>>>
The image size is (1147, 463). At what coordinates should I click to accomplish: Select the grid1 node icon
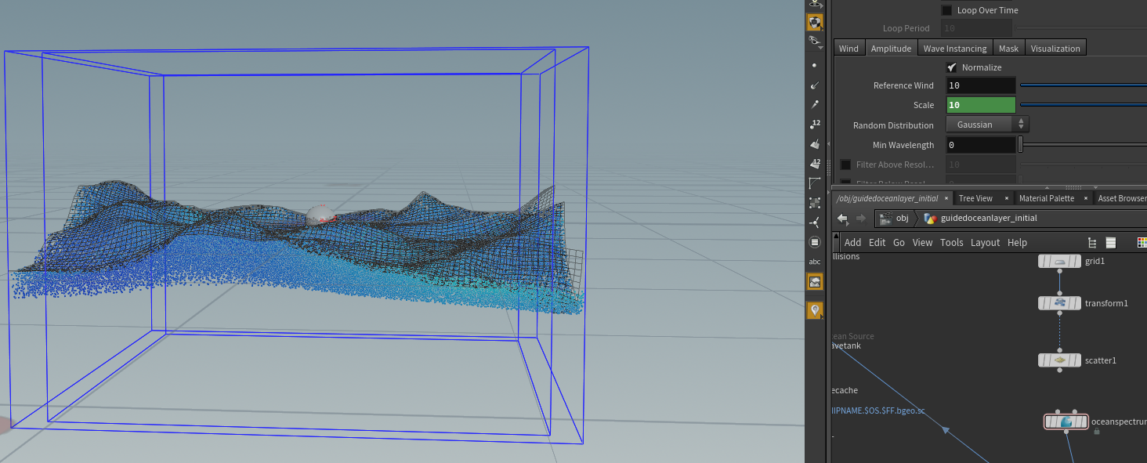1059,262
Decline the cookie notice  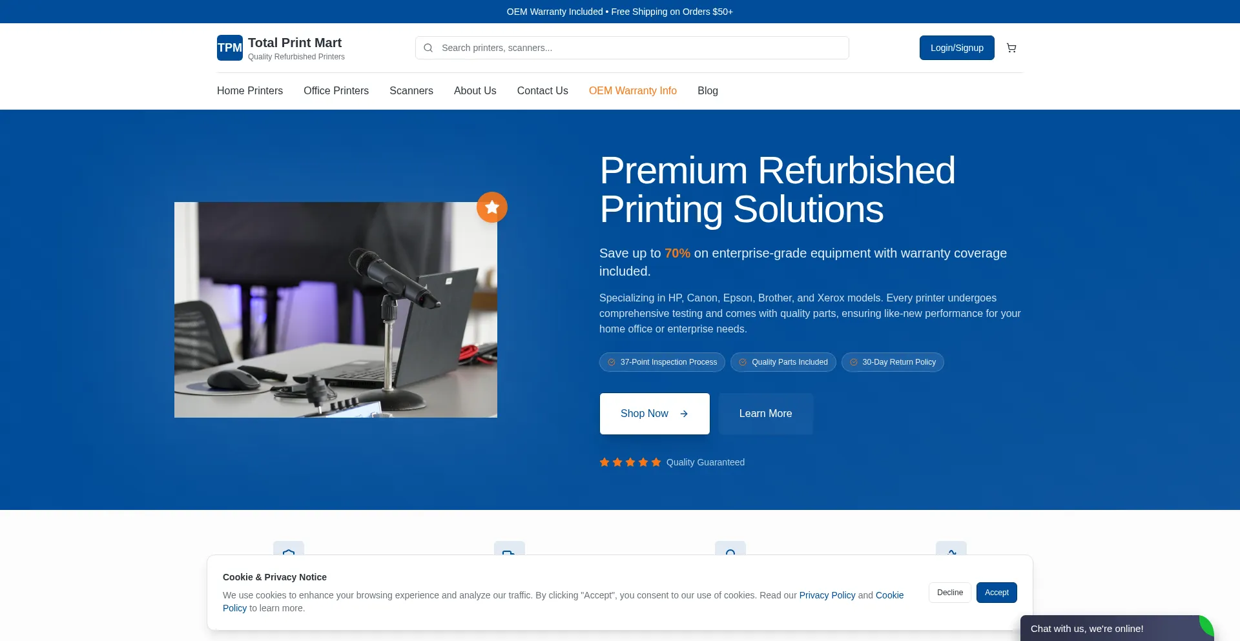950,593
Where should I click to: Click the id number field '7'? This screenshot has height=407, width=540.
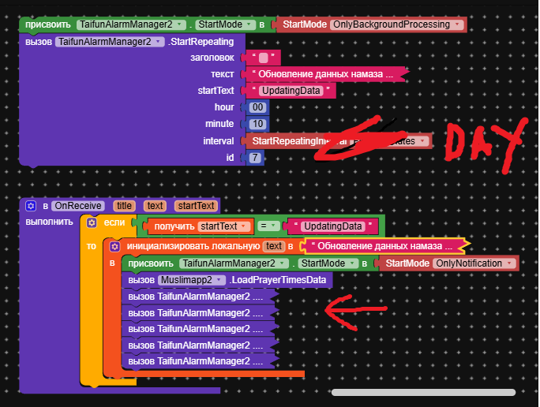[254, 158]
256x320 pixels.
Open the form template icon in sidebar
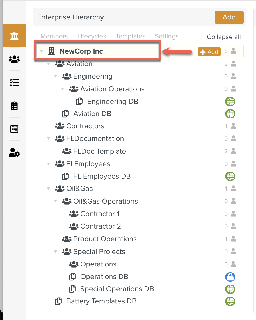[x=14, y=129]
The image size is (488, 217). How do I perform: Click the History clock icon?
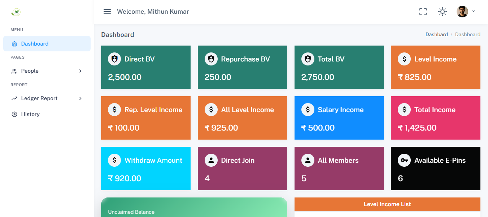pos(14,114)
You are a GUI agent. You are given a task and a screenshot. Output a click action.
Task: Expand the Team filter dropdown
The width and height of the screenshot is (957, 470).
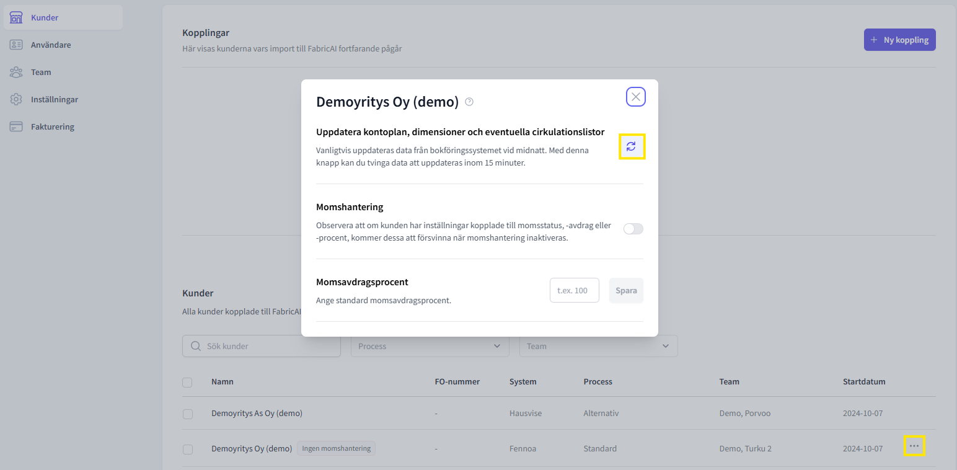tap(598, 346)
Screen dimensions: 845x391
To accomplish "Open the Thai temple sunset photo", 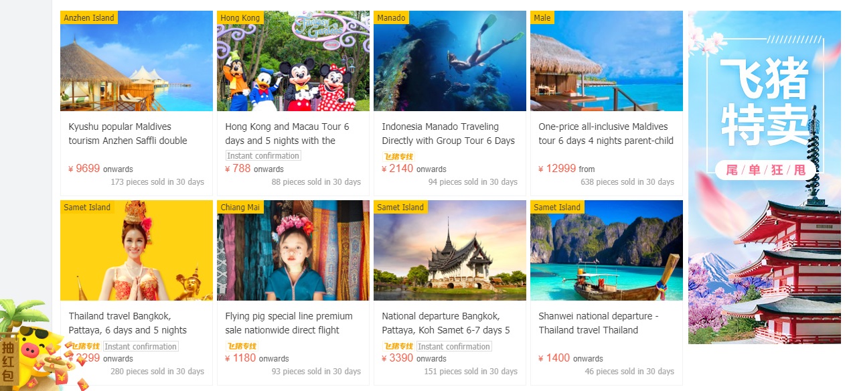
<<<
A word-for-word copy of the lines from the one with "Open the form template icon in sidebar" through the final line of the listing above is the whole answer, and it contains no pictures.

- YOUR SOLUTION:
Open the form template icon in sidebar
[x=14, y=129]
The image size is (488, 217). How do I perform: Click the History clock icon?
pos(14,114)
You are a GUI agent. You are given a task and a screenshot. Output a click action.
Task: Expand the Team filter dropdown
The width and height of the screenshot is (957, 470).
tap(598, 346)
Screen dimensions: 845x391
To accomplish "Open the Thai temple sunset photo", 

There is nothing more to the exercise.